The Future of Education

Edition 14

Accepted Abstracts

The Consequences of Mismatches Between the Promotion and Offering of International Professional Development Programmes for Mathematics Teachers

Michael Buhagiar, University of Malta (Malta)

James Calleja, University of Malta (Malta)

Mariella Galea, Ministry for Education, Malta (Malta)

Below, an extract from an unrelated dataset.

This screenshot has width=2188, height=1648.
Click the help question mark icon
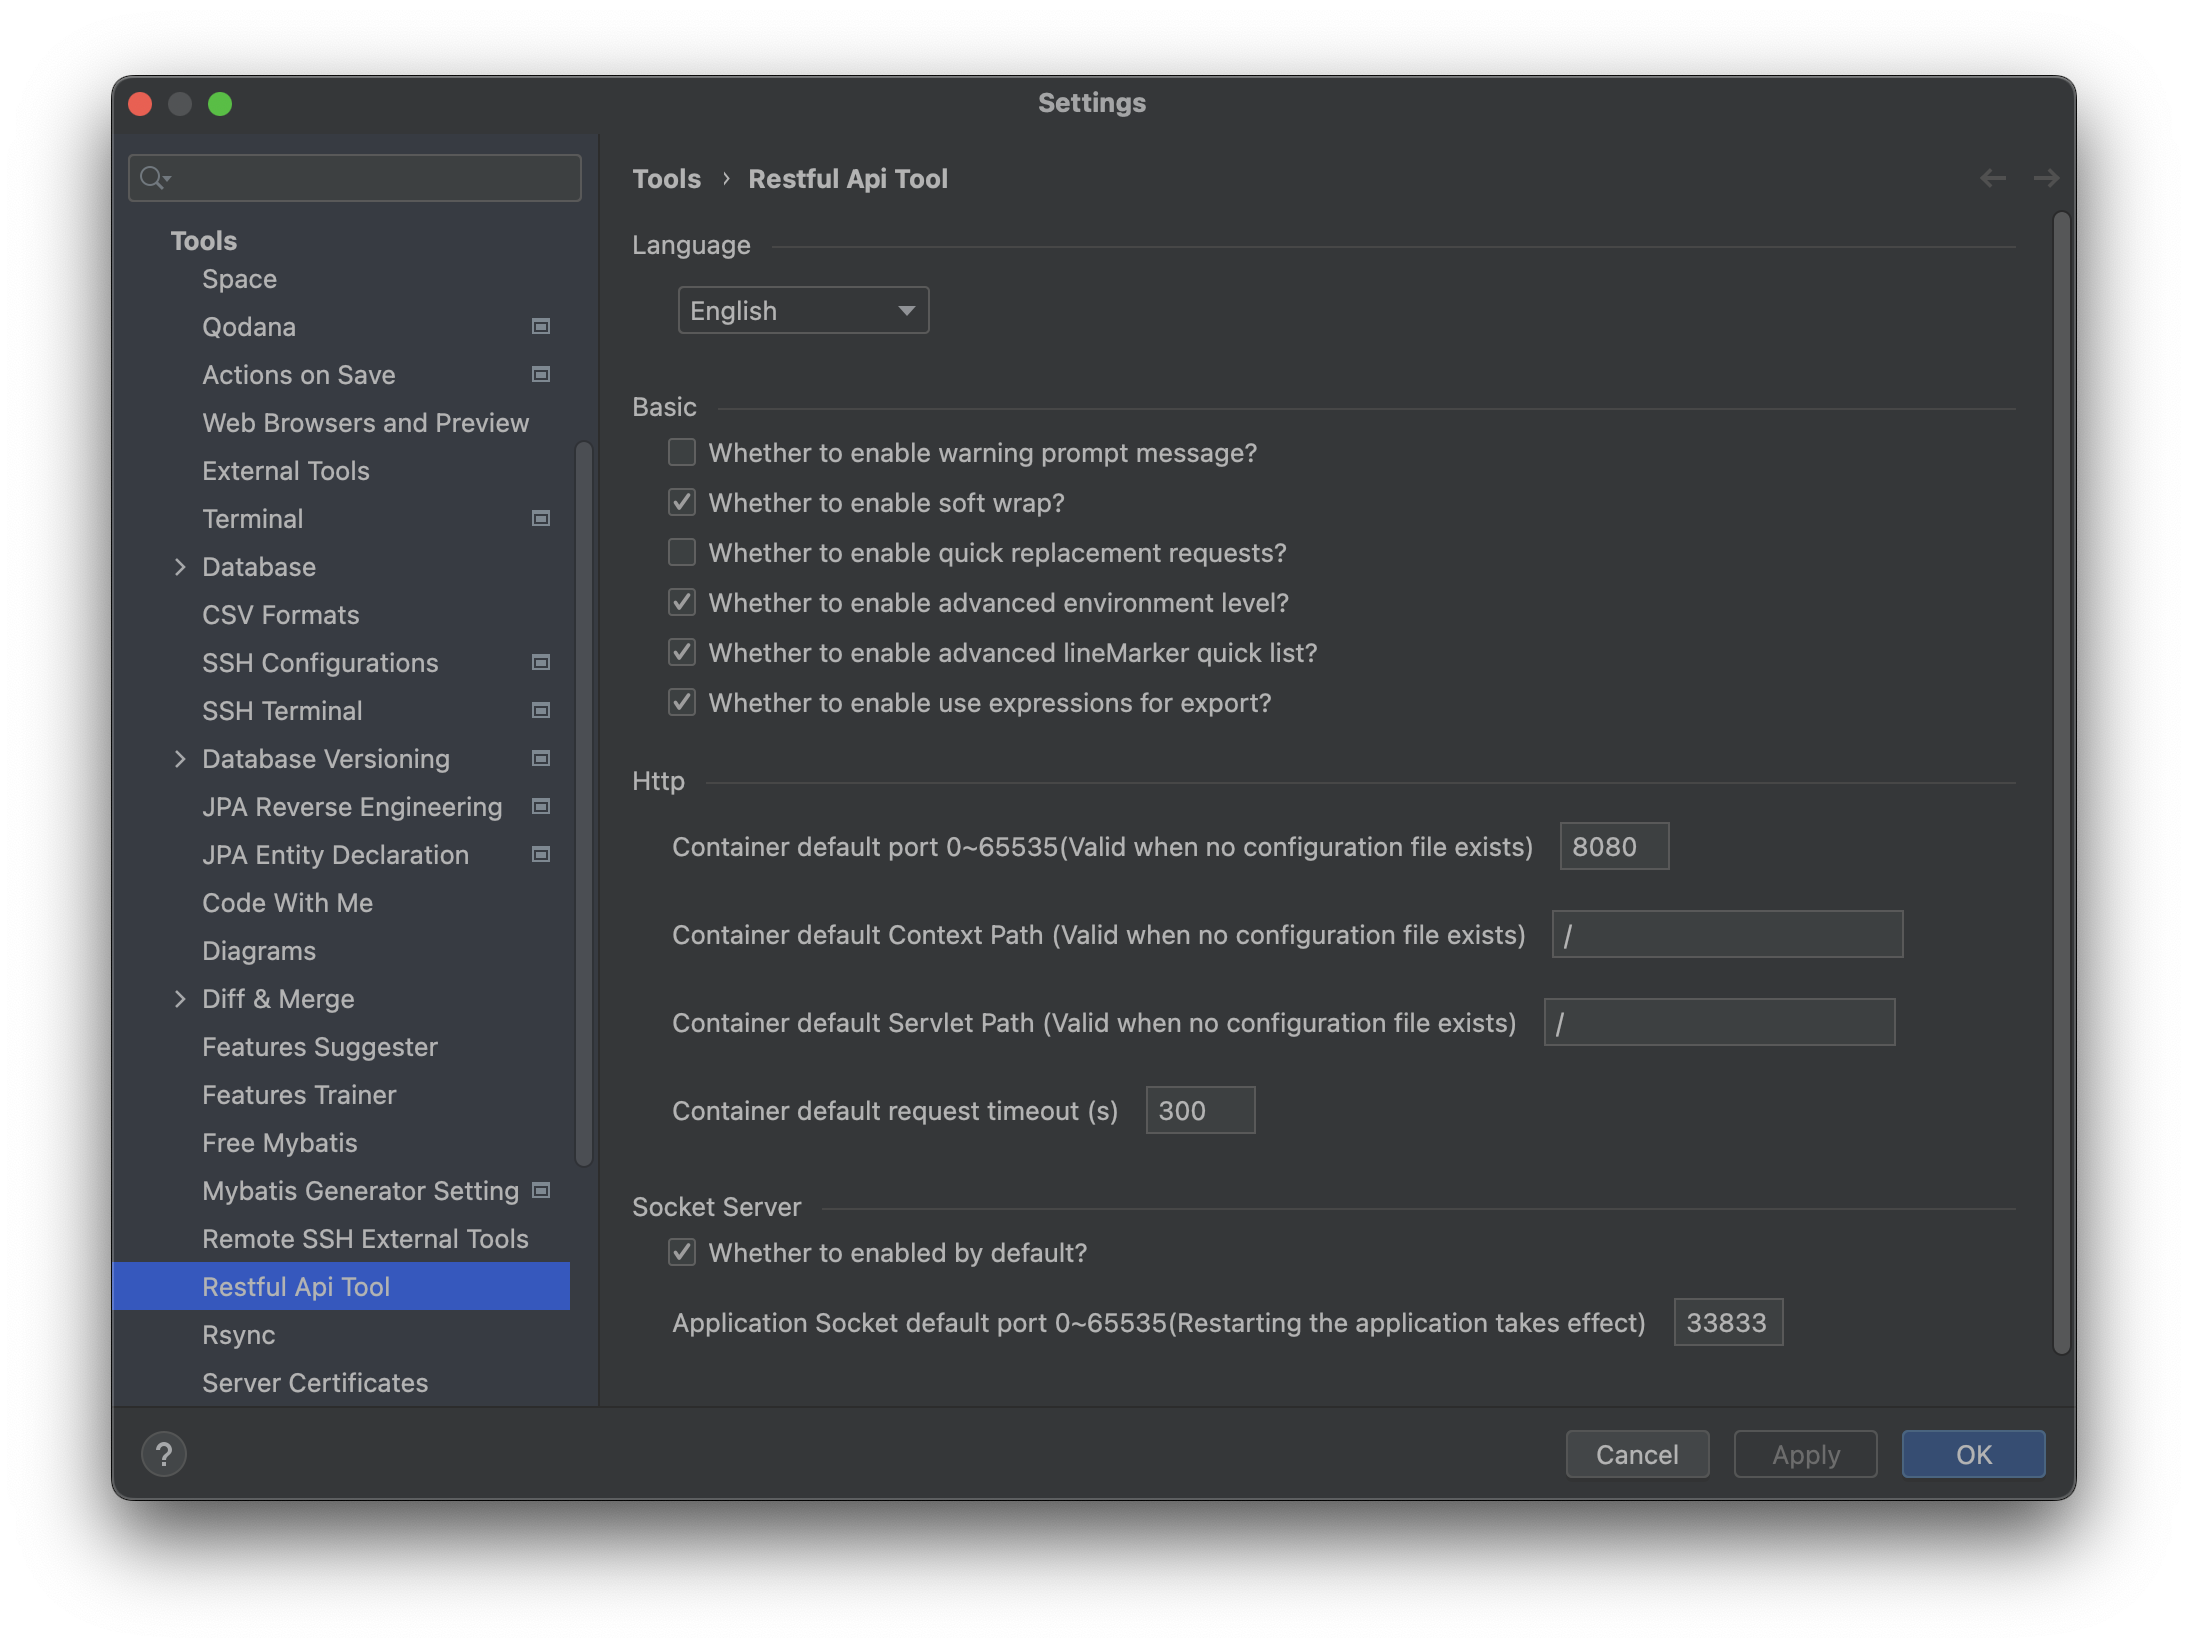pos(163,1454)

The EU-funded project Supporting Mathematics and Science Teachers in Addressing Diversity and Promoting Fundamental Values (MaSDiV) (2017-2020) promoted inquiry-based learning as a pedagogy that supports diverse and multicultural classrooms. This project included the design of a professional development (PD) programme for teachers. Drawing on implementation research (Century & Cassata 2016), this paper explores the consequences of mismatches between the promotion and offering of this PD programme when, using a cascade PD model, we implemented it in Malta with mathematics teachers. We have, in other words, a dual role in this study: PD organizers and researchers. Opting for a qualitative case study methodology (Yin 2018) that incorporates elements of self-study research (see Hamilton et al. 2008), our understandings are based primarily on the experiences of the mathematics PD leaders in the project who were both trainees (i.e. by attending a course at university to familiarize themselves with the programme materials and learn how to lead a PD programme) and trainers (i.e. by leading the PD programme with teachers in schools) at the same time. Data was collected through: surveys; teacher portfolios; researchers’ meetings; and focus group discussions. The data was analyzed then using a thematic approach (Braun & Clarke 2006). Findings suggest that a promotion-offering mismatch, especially when a PD programme forms part of an international project, is: (i) inevitable in view of the personal interpretations that participants construe from the texts of PD promotion; and (ii) costly for everyone involved and for the quality of the PD experience itself. These results position mismatches as unwelcome occurrences. While it appears impossible to eliminate mismatches completely, particularly those embedded in contextual factors, the argument is made that the costs of mismatches could be mitigated by developing PD content and materials and by choosing a PD model that fit the context and circumstances of implementation. This calls for an approach to PD programme development and implementation that recognizes mismatches as a reality to be factored in right from the design stage onwards.


Keywords Promoting and offering PD programmes; Mismatch; International PD projects; PD leaders; Mathematics teachers

[1] Braun, V., & Clarke, V. (2006). Using thematic analysis in psychology. Qualitative Research in Psychology, 3(2), 77–101.
[2] Century, J., & Cassata, A. (2016). Implementation research: Finding common ground on what, how, why, where, and who. Review of Research in Education, 40(1), 169–215.
[3] Hamilton, M. L., Smith, L., & Worthington, K. (2008). Fitting the methodology with the research: An exploration of narrative, self-study and auto-ethnography. Studying Teacher Education, 4(1), 17–28.
[4] Yin, R. K. (2018). Case study research and applications: Design and methods (6th ed.). SAGE.